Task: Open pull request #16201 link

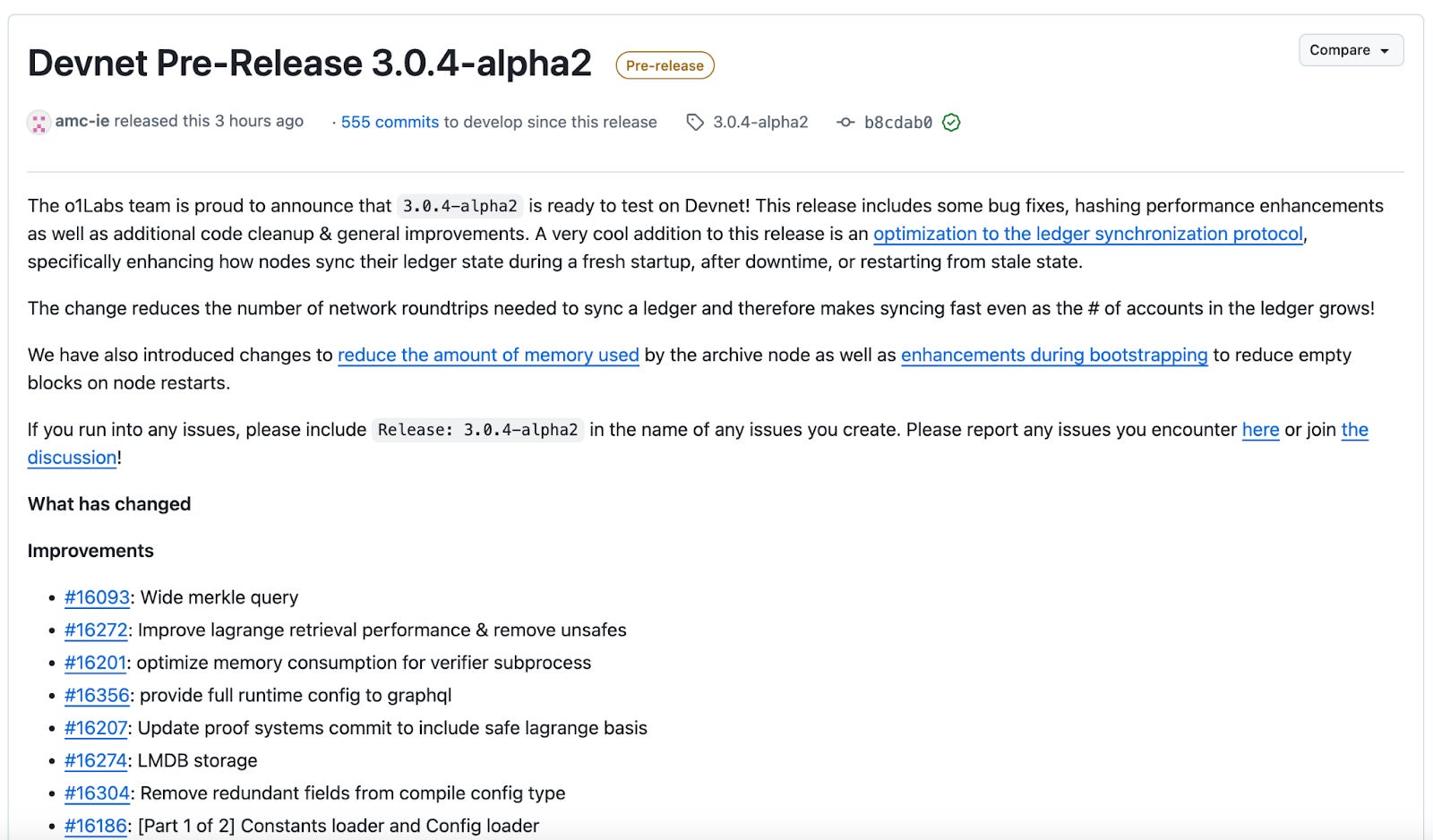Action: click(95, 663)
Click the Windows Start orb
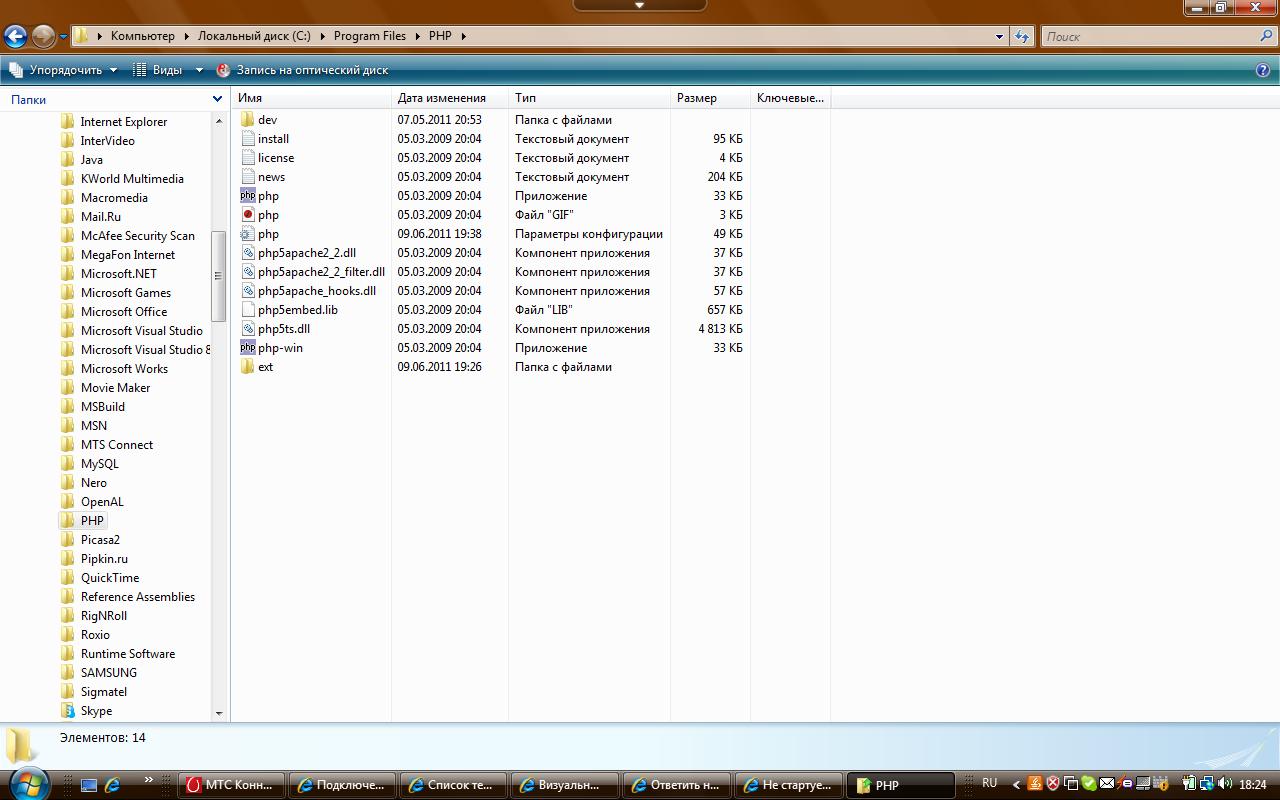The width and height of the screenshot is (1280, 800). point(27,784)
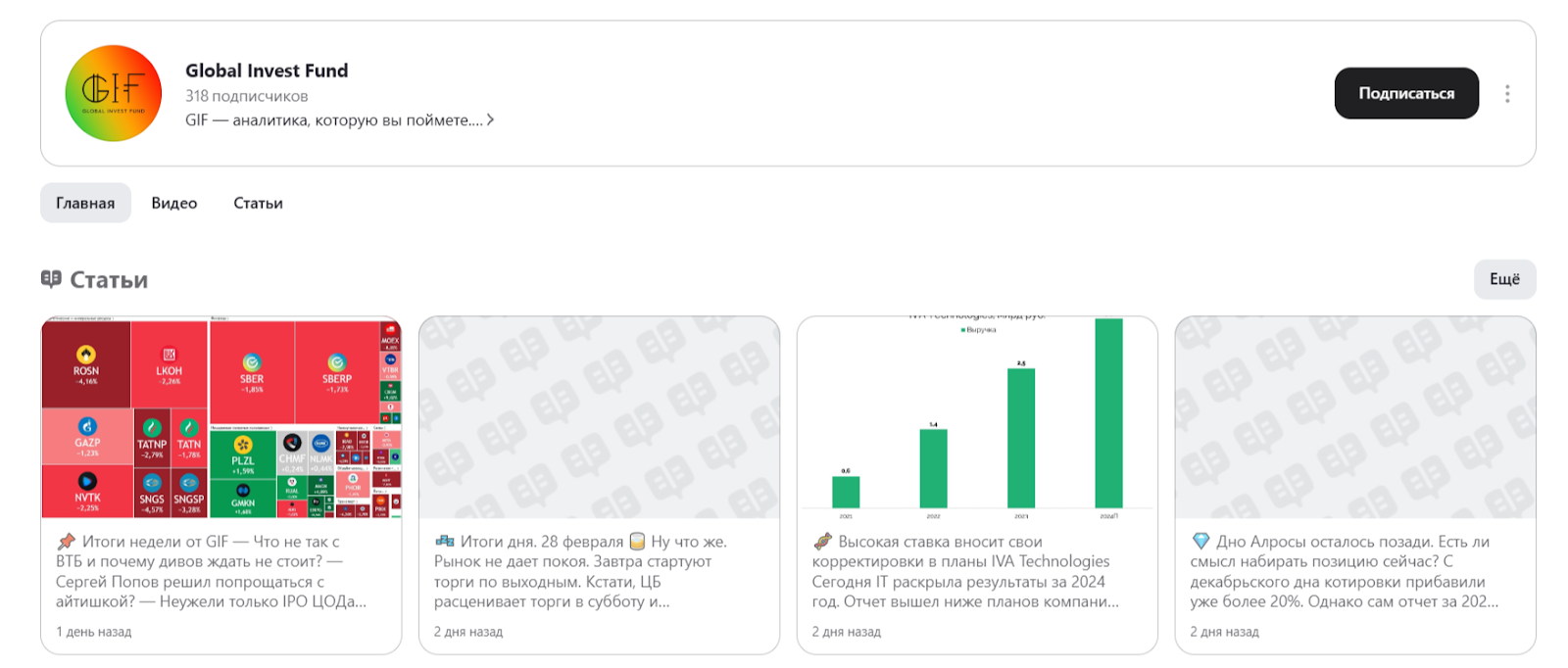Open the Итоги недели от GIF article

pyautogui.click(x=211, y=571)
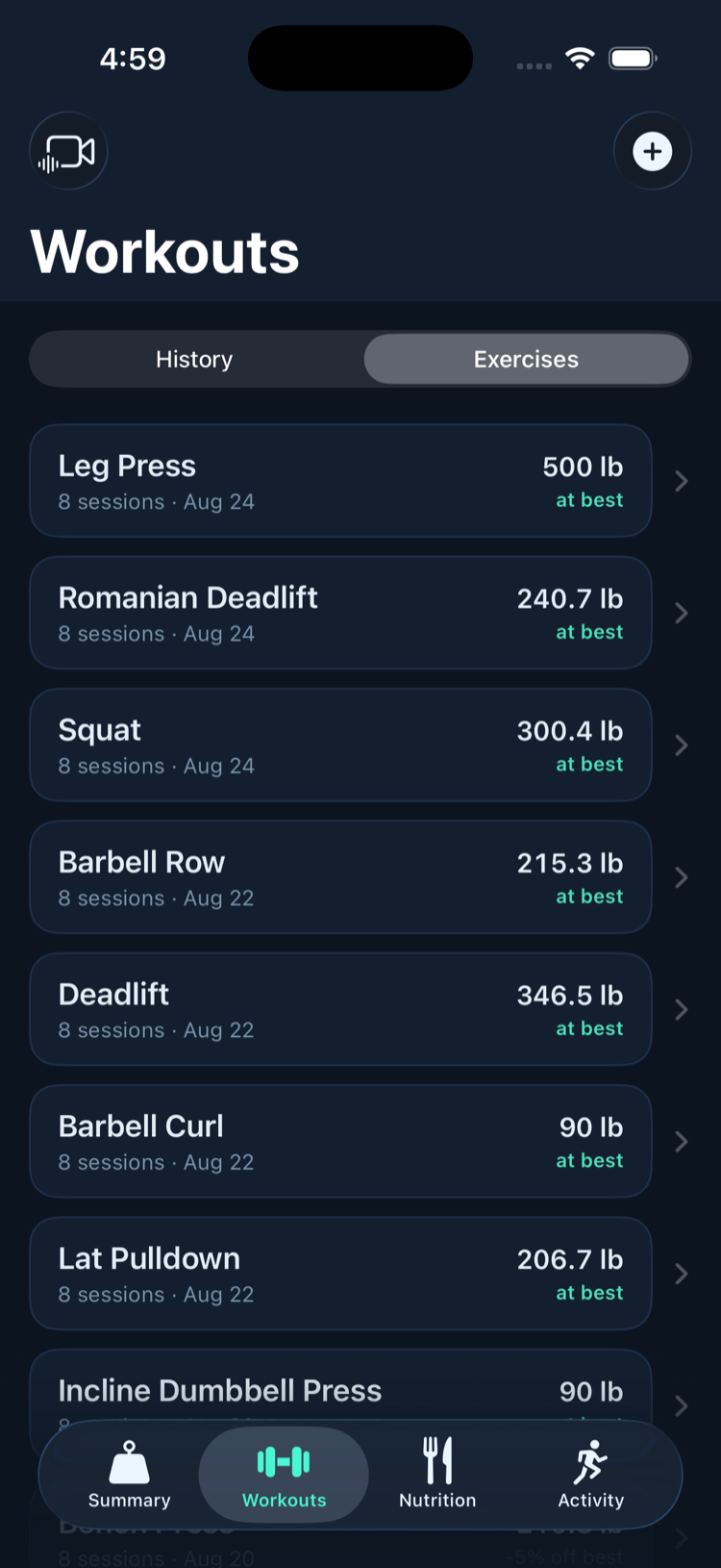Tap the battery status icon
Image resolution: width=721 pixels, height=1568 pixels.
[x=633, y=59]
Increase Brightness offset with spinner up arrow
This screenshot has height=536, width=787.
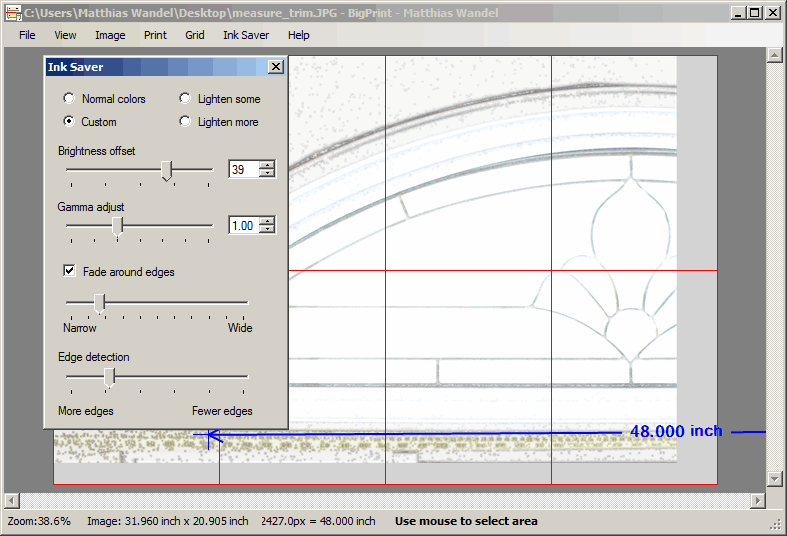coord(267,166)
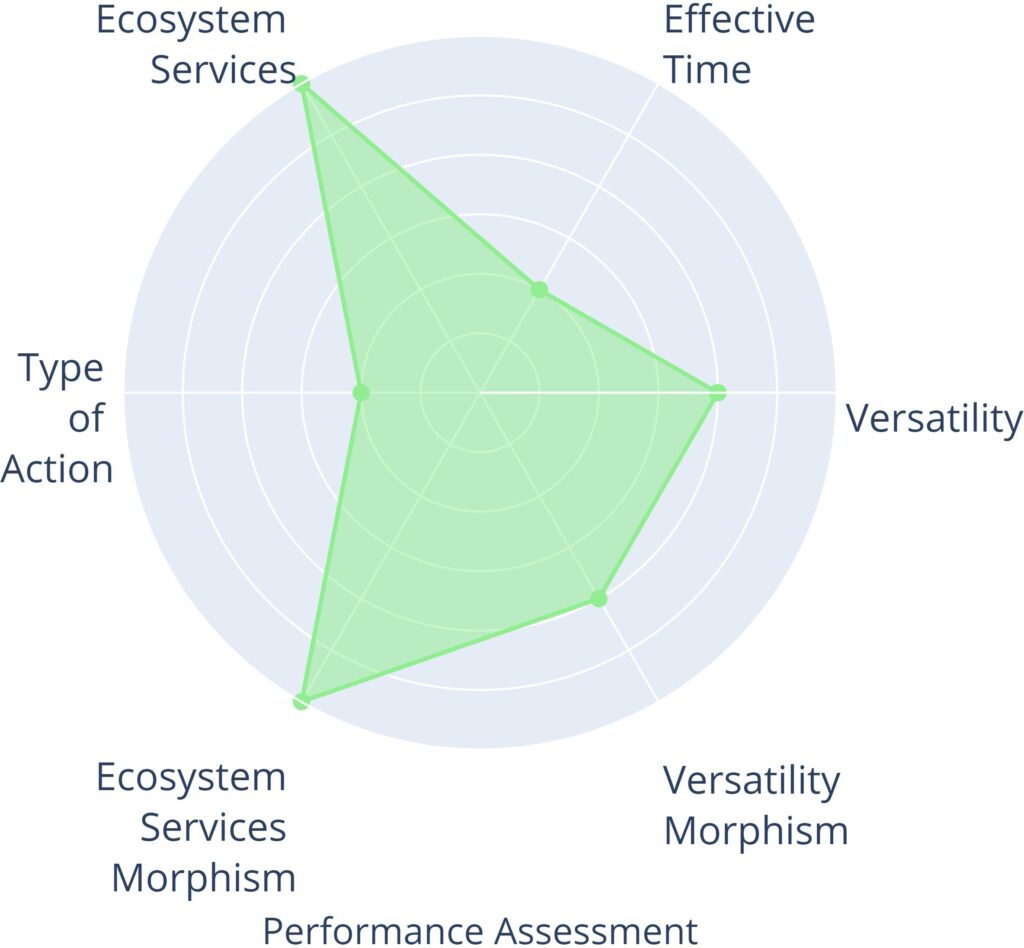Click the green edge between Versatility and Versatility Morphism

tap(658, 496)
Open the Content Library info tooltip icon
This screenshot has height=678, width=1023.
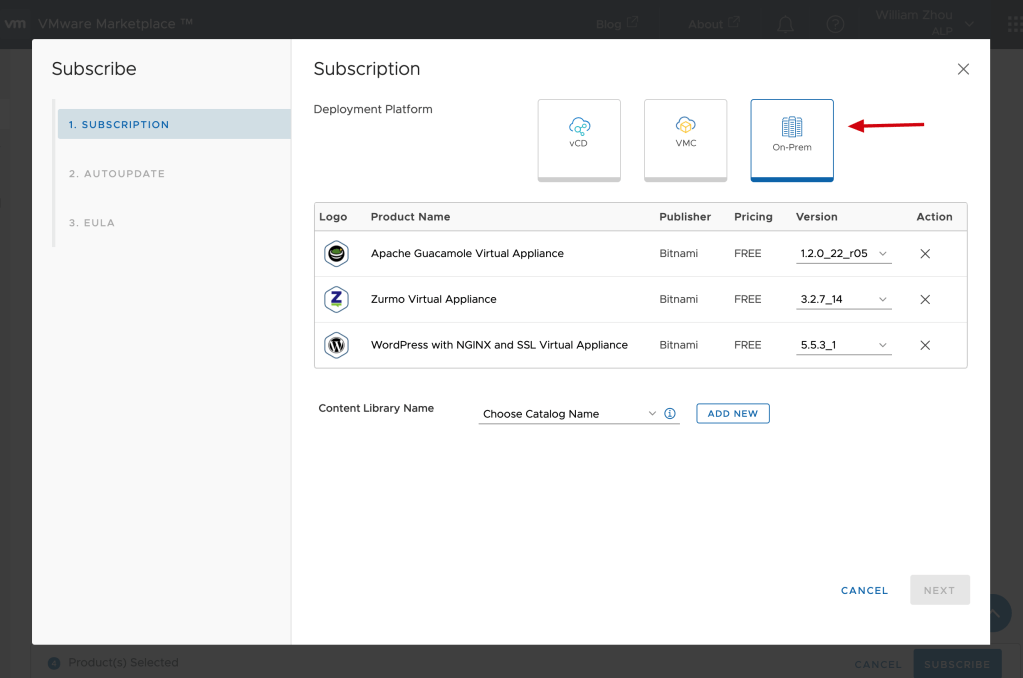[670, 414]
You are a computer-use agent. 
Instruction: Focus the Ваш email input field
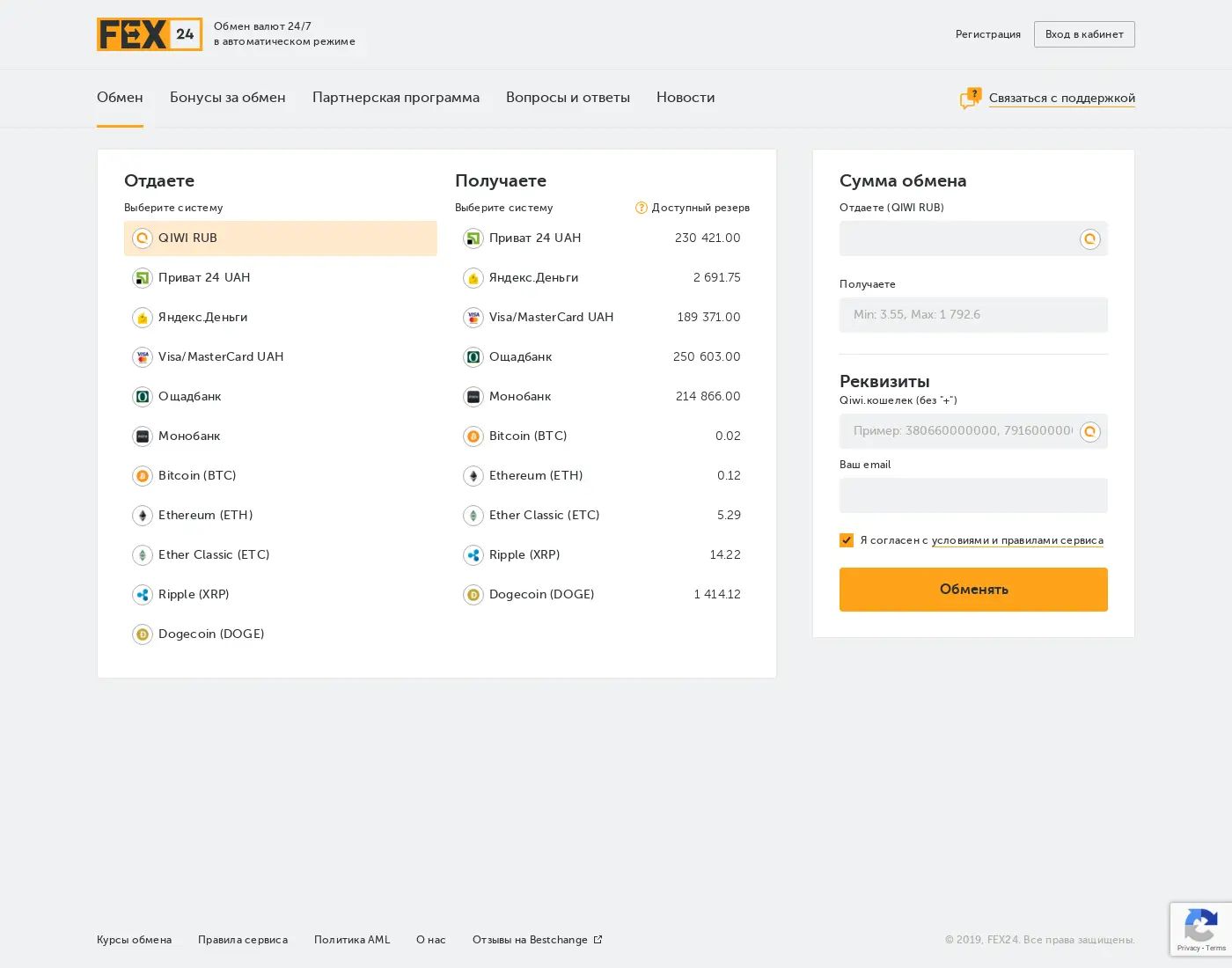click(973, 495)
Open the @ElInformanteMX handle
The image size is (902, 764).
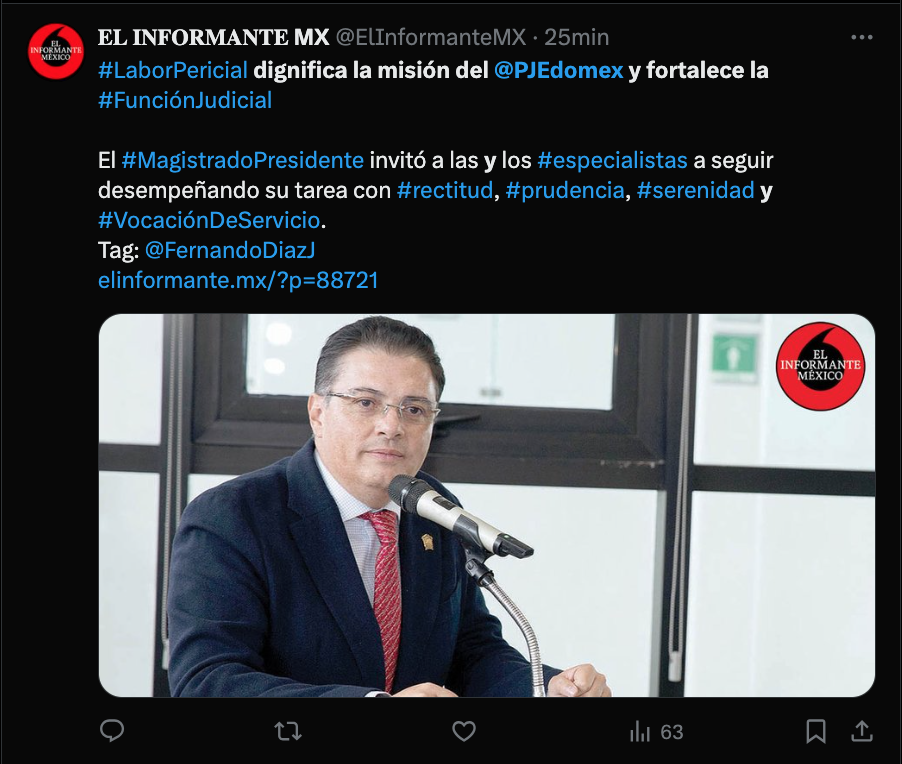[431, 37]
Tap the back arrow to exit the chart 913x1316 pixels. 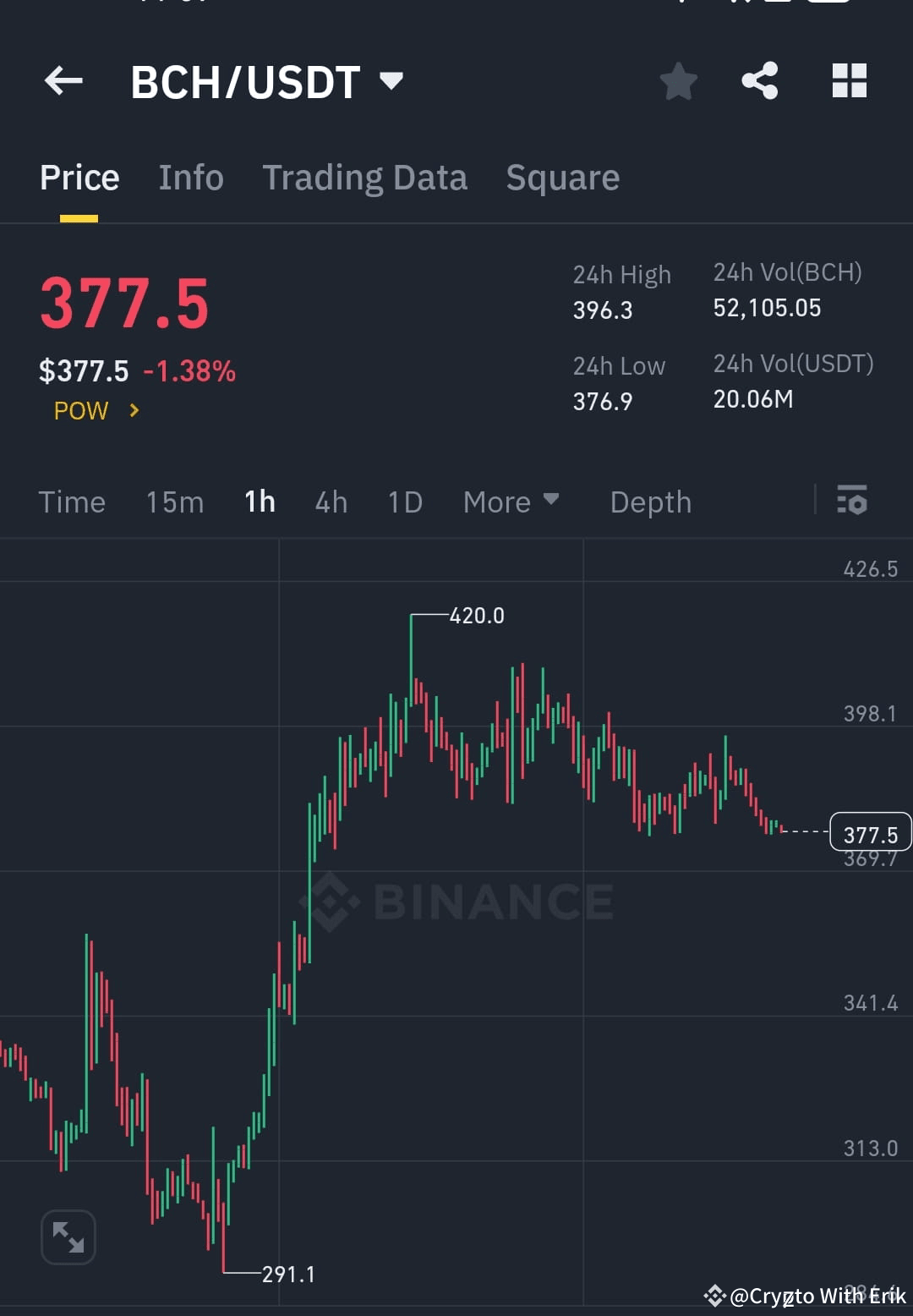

=====

How to complete this task: Could you set down every record above exactly as written, leaving out the pictures?

Solution:
Task: Open pull request #16201 link

Action: click(95, 663)
Click the Windows Start orb
The width and height of the screenshot is (1280, 800). point(27,784)
Open the Итоги недели от GIF article

pyautogui.click(x=211, y=571)
Tap the battery status icon
Image resolution: width=721 pixels, height=1568 pixels.
[x=633, y=59]
Increase Brightness offset with spinner up arrow
This screenshot has height=536, width=787.
coord(267,166)
Click the green edge between Versatility and Versatility Morphism

tap(658, 496)
Open the Content Library info tooltip icon
This screenshot has height=678, width=1023.
[670, 414]
You are a computer-use agent. 
Instruction: Focus the Ваш email input field
click(973, 495)
Open the @ElInformanteMX handle
The image size is (902, 764).
[431, 37]
Tap the back arrow to exit the chart 913x1316 pixels. 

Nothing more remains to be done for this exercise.